Producer Price Inflation Ends 2025 at 1.9%

 

Latest figures from the Ghana Statistical Service (GSS) indicate that Producer Price Inflation (PPI) climbed to 1.9 per cent year-on-year in December 2025, up from 1.3 per cent in November.

This December reading captures the change in prices producers received compared to the same month in 2024. Even with the yearly uptick, producer prices dipped 0.8 per cent month-on-month, signalling lower average factory-gate prices from November to December.

Mixed Sectoral Performance

Sector breakdowns show varied movements. Industrial producer inflation rose to 2.1 per cent from 1.6 per cent, pointing to modest cost increases in manufacturing, mining, and utilities by year-end.

Mining and quarrying led the charge, with inflation jumping to 3.3 per cent from 2.3 per cent. Manufacturing inflation cooled sharply to 0.1 per cent from 0.5 per cent, while transport and storage prices stayed in deflation territory, though the decline eased.

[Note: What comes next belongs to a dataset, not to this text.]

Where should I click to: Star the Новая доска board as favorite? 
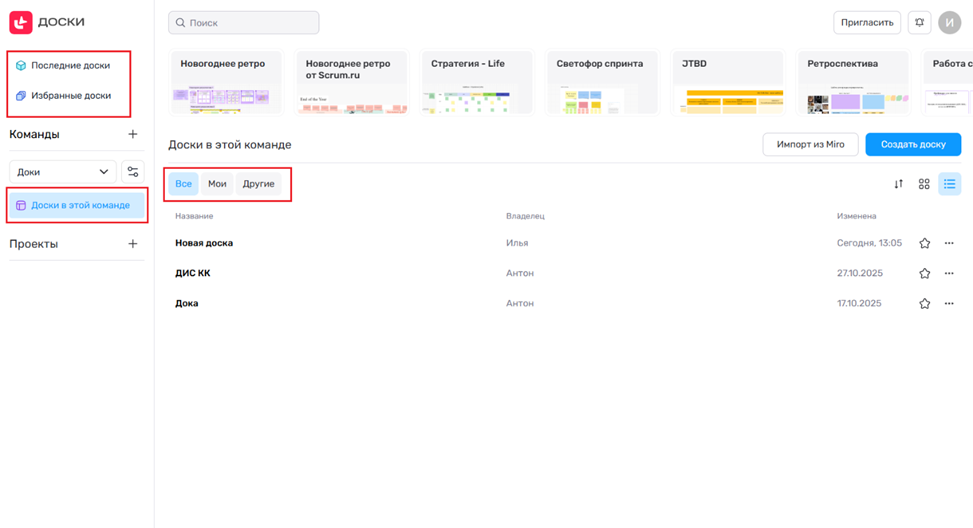tap(924, 243)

The services sector posted a milder 0.6 per cent annual inflation rate, with a slight 0.2 per cent month-on-month gain.

Broader Economic Context

This tame PPI reading fits Ghana’s ongoing disinflation trend. Earlier this month, Government Statistician Dr. Alhassan Iddrisu reported consumer inflation hitting a multi-year low of 5.4 per cent.

Analysts view the softening producer pressures as a boon for 2026 price stability, as cheaper factory inputs typically steady consumer costs. Factors like cedi stability, stronger local output, and easing global commodity prices fuel this momentum.